Since Canonical's Chase Douglas published his xorg-devel email in which he laid out their proposed specification for X.Org Gesture Extension protocol v1.0, there's been some dissenting opinions by X.Org developers about how the gesture recognition should be handled. Part of this proposed gesture extension provides an interface for X clients to register and receive gesture primitive events and X clients to then act as a gesture engine. Canonical is of the belief that the gesture handling should be handled server-side by X while the X.Org developers -- such as Kristian Høgsberg and MPX-creator Peter Hutterer -- want this input gesture recognition to be handled client-side out of the X.Org Server.
In a new email by Chase, Canonical justifies the gesture recognition per the X.Org Gesture Extension proposal to be handled within the server for the following reasons: 1. With handling of input events (touches) that may span multiple windows, but the recognized gesture event is supposed to only affect the first window, the X.Org Server shouldn't be firing off the input events to any other windows. 2. If the handling is done by the client, there's also the possibility the recognition would occur twice -- once by the window manager and then again by any window clients that may want to recognize their own input events.
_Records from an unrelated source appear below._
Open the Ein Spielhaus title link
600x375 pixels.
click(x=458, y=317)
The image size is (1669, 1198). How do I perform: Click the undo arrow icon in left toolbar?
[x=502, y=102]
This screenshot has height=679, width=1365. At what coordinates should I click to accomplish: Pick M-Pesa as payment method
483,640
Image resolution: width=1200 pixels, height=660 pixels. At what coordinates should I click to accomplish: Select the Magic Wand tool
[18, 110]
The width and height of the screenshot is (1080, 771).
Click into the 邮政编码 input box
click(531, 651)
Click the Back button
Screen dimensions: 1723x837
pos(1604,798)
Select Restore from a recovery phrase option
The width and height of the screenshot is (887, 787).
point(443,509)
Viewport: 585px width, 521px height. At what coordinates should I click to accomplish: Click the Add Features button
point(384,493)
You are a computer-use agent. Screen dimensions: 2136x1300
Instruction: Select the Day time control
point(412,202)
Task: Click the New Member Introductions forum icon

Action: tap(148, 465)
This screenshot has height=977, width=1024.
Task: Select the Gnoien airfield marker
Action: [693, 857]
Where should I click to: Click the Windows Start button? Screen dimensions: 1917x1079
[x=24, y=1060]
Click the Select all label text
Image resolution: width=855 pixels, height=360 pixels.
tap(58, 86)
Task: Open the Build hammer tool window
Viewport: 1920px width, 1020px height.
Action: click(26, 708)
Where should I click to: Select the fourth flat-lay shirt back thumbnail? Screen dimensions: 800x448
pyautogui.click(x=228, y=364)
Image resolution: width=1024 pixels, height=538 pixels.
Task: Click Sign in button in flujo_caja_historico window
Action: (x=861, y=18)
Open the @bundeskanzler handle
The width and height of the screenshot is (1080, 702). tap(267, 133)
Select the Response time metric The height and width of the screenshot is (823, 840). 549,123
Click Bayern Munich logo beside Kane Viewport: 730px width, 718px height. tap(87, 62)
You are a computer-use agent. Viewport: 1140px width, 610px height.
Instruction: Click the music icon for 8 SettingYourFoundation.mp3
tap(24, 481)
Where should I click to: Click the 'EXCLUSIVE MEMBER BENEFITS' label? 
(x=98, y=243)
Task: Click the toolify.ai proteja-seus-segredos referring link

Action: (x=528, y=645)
Canonical admits though that if this task were to be performed twice there would be little in the way of latency problems. 3. Lastly, multi-touch events are not exposed to the client in the X.Org Server used by Ubuntu 10.10, where Canonical wants this first cut of UTouch / X.Org Gesture Extension to be deployed.
The common position against having the gesture recognition engine in the X Server and instead on the client-side (such as within the window manager instead), can be summarized by Carsten Haitzler with "I absolutely agree with peter on this. Frankly the problem is that input from a mouse, or a tablet or multiple touch-points is ambiguous. You may be painting in GIMP - not trying to "swipe to scroll". I can go on with examples (dragging a slider inside a scrollable area as opposed to wanting to scroll with a drag). Only the client has enough detailed knowledge of the window contents, application mode etc. To possibly make a reliable guess as to which one to do. It's X's job to provide as much device input to the client as it needs in a sane digestible way to make such a decision, but... that's [in my honest opinion] where the server's job ends."
Chase does acknowledge, "It's true that the logic behind point one may be perfectly fine, but having recognition through X inserts a lot of extra code into the server. If we are content with touches being split up into window regions before recognition occurs, then we may be able to get around the need for the X Gesture extension completely. The window manager use case could be supplied through input grabbing and event replaying."
We will see how this ongoing architectural debate ends, but for Ubuntu 10.10 at least it will be handled server-side.